Many poets have looked at everyday reality and problems and engaged in a sort of social realism, such as Necati Cumalı (b.1921), already an established novelist and short story writer, interested in the man who lives the critical moments of history (Aç güneçs, ” Hungry Sun”, 1980; Bozkırda bir atlı, “A horseman in the steppe”, 1981). Important is the production of Melih Cevdet Anday (b. 1915), who went through various experiences to arrive at an intellectualism and cerebralism that is difficult to understand (Tanıdık dünya, “The known world”, 1984; Güneşte, “In the sun”, 1989); and that of Ömer Edip Cansever (1928-1986; Bezik oynayan kadınlar, ” Oteller Kenti, “The city of hotels”, 1985), by Cahit Külebi (b. 1917; Bütün şiirleri, “All his poems”, 1982-83; trad. It., An ordinary man. Selected poems, 1986) and by Ümit Yaçsar Oğuzcan (1926-1985; Yalan bitti, “The lie is over”, 1975; Dikiz aynası, “Rearview mirror”, 1982).

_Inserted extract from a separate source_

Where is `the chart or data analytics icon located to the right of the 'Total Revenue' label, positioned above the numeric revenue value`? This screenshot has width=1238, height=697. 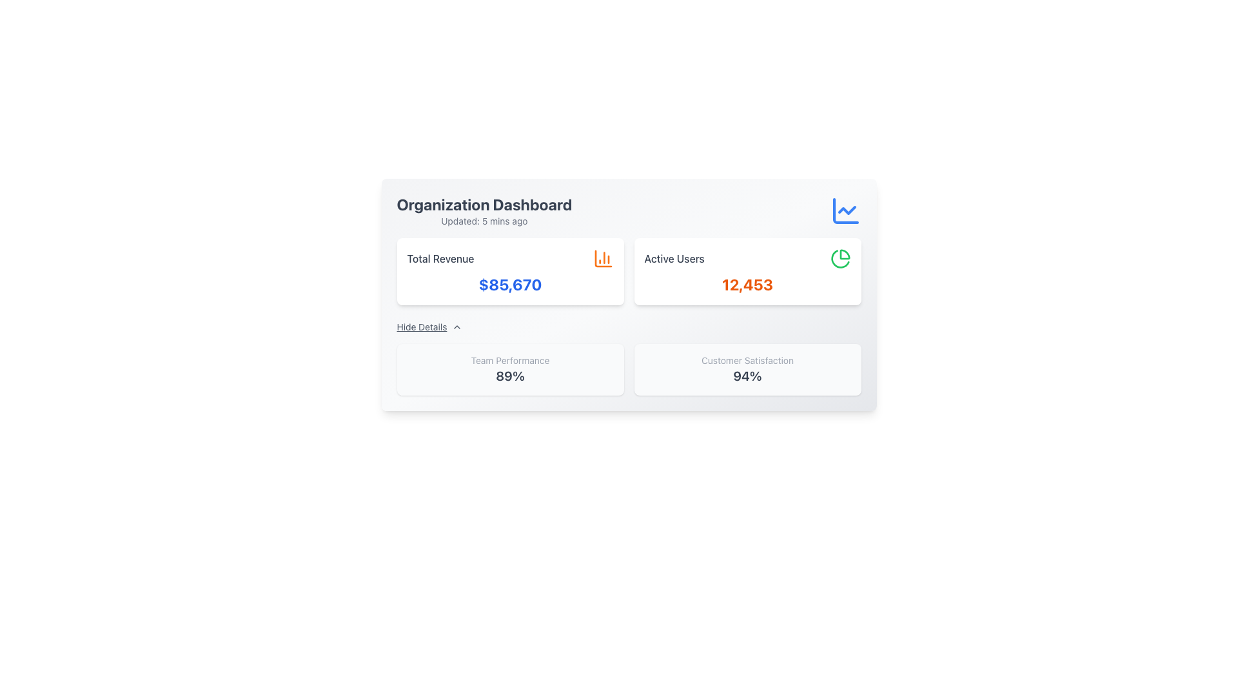 the chart or data analytics icon located to the right of the 'Total Revenue' label, positioned above the numeric revenue value is located at coordinates (602, 259).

Active is still Fazıl Hüsnü Dağlarca.

The theatrical production was very varied and saw authors such as Orhan Asena (1922) definitively assert themselves with works such as Ölü kentin nabzı (“The pulse of the dead city”, 1978), Yıldız yargılanması (“The judgment of Yïldïz”, 1991), Turgut Özakman (b. 1930) with themes taken from Ottoman history (Fehim Paşa Konağı, “The palace of Fehim Pasha”, 1980; Resimli Osmanlı Tarihi, “The illustrated Ottoman history”, 1983; Bir şehnaz oyun, “A musical comedy”, 1984), Güngör Dilmen (b. 1930) with works related to the Anatolian and mythological world (Ak tanrïlar, “The white gods”, 1975; Deli Dumrul, 1979; Insan ve devlet, “Man and the State”, 1984). Adalet Agaoğlu (1929), well-known narrator, has written plays in which she deals with particularly current social and human problems, as in Üç Oyun (“Three Comedies”, 1973) and Kendini yazan Şarkı (“The song that writes itself”, 1976); Nâzim Kur ş unlu (1911-1980), O. Zeki Özturanlı (1926-1982), Sedat Veyis Örnek (1928-1980), Hidayet Sayın (b.1929) have devoted themselves to themes that refer to the so-called ” literature of village”. There are numerous authors who have looked at Ottoman history; among these the most famous is A. Turan Oflazoğlu (b. 1932) with works such as IV. Murad (“Murad iv “, 1970), Kösem Sultan (“(Bizans düştü, “The Conqueror. Byzantium has fallen”, 1981), III. Selim (“Selim iii “, 1983), Sinan (1988).